Unfallfreie Holzaktion

Symbolfoto

Am vergangenen Samstag und Sonntag fand eine völlig unfallfreie Holzaktion statt. Viele helfende Hände machen bekanntlich der Arbeit rasch ein Ende. Von Gernot wie jedes Jahr bestens verpflegt füllten zahlreiche Teilnehmer sämtliche Holzspeicher bis zum Rand. Jetzt müssen nur noch der Winter und die Gäste kommen. Vielleicht wirkt sich eine klimatisch bedingte, ganzjährig mögliche Zufahrt zur Hütte ohne Schneeketten aber auch positiv auf die Nächtigungsstatistik und somit den Holzkonsum aus...
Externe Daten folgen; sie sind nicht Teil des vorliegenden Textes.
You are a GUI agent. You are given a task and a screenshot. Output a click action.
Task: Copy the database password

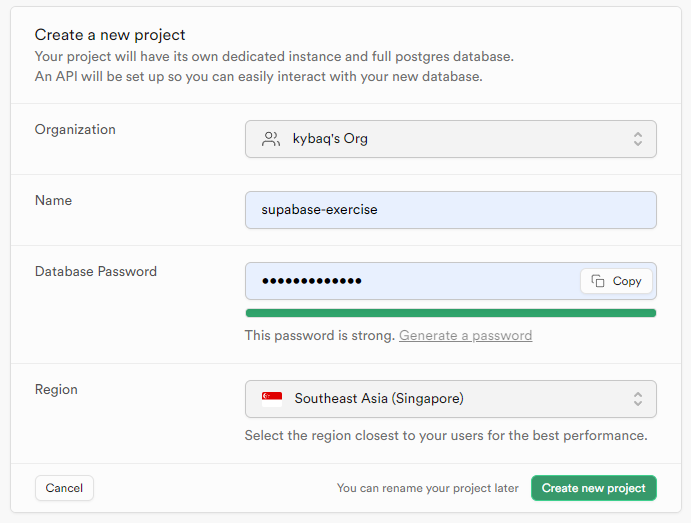(x=616, y=281)
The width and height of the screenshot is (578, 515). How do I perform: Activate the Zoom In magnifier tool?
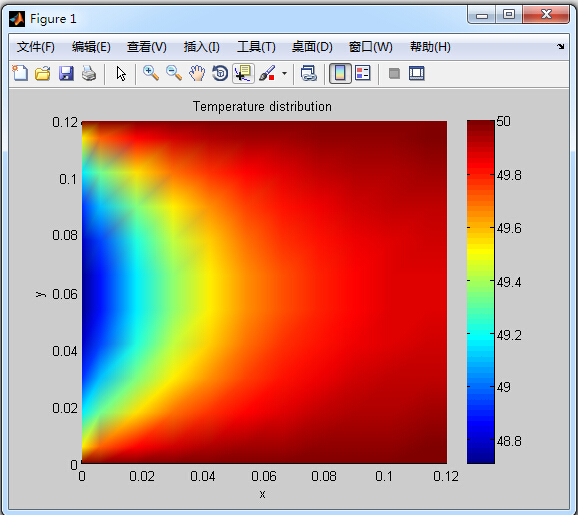151,73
Der besondere Dank des Verf. gilt auch Koll. Winnie L., des uns im Rahmen eines Vereinsschnuppertages eben so professionell wie tatkräftig unterstützte.

Erfreulich war auch, dass sich heuer besonders viele zur Übernachtung entschlossen. So konnten in bekannt angeregter Manier bis zu später Stunde Themen von weltpolitischer Bedeutung (Ukraine Krise, div. Grenzzäune, int. Terrorismus etc....)  erörtert werden.

Veilleicht entschließt sich der Obmann, wenn er sich von den Strapazen des Nachdienstes erholt hat, seine Fotos auf digitalem Wege einer breiteren Öffentlichkeit zugänglich zu machen ;-)

Montag, 2. November 2015

Historische alpine Kulturtechniken in alpin-urbanem Umfeld


Gestern nützten Jakob B. und Helli M. das schöne Wetter sowie das Freizeiticket des Verf. um von der Seegrube aus über den bekannten Südgrat die Vordere Brandjochspitze zu besteigen. Das Internetportal bergsteigen.com schreibt über diese herrliche Tour. "Die Tour ist leicht und wird deshalb von erfahrenen Bergsteigern gerne auch ohne Seilsicherung gemacht." (bergsteigen.com) Es freut uns deshalb besonders, dass wir uns also im Gegensatz zu der NC-flüchtigen 4er Seilschaft aus dem nördlichen Nachbarstaat, nun mit Fug und Recht als solche bezeichnen dürfen (erfahrene Bergsteiger, nicht Studenten bei denen das Abi nicht so toll gelaufen ist...)
Die Freude nun erfahrene Bergsteiger zu sein stand uns ins Gesicht geschrieben. Der Abstieg über den schneeigen Ostgrad ließ den Verfasser sämtliche im Hochsommer getätigte abschätzige Bemerkungen über das Vorhandensein eines Stahlseiles widerrufen.
Am Frau Hitt Sattel war Jakobs Motivation ungebrochen und so kamen wir zum Schluss, dass es, nun da wir schon einmal da wären, doch vernünftig sei auch dieses Wahrzeichen unserer alpin-urbanen Heimatmetropole zu besteigen.
Da die gute Dame die Jahrhunderte (erste Besteigung laut Wikipedia angeblich schon 1580 von Johann Georg Ernstinger) inniger Berührungen durch zahllose Alpinisten Hände und Füße zwar glänzend aber doch nicht ganz ohne Abnützungserscheinungen überstanden hat, beschlossen wir als die erfahrenen Bergsteiger die wir nuneinmal waren im Abstieg auf eben so bewährte wie historische Alpintechniken zurück zu greifen.
Es war dem Verf. eine besondere Freude die junge Generation in das althergebrachte Wissen um den Abstieg unter Ausnützung der Reibung des um den Körper gelegten Seiles einzuweihen (vgl. wikipedia "Dülfersitz").
Zum Abschluß gab es noch ein Getränk inmitten der alpin-urbanen Massen, welche die Sonne am nördlichen Innsbrucker Hausberg genosssen.

Mehr Fotos gibt es hier.


Sonntag, 1. November 2015

Sägafredo


für die anstehende Holzaktion (am 14./15.. November) hat sich Lumber-Jack Helli mit seinem Holzknecht Andi W. schon mal warmgeschnitten...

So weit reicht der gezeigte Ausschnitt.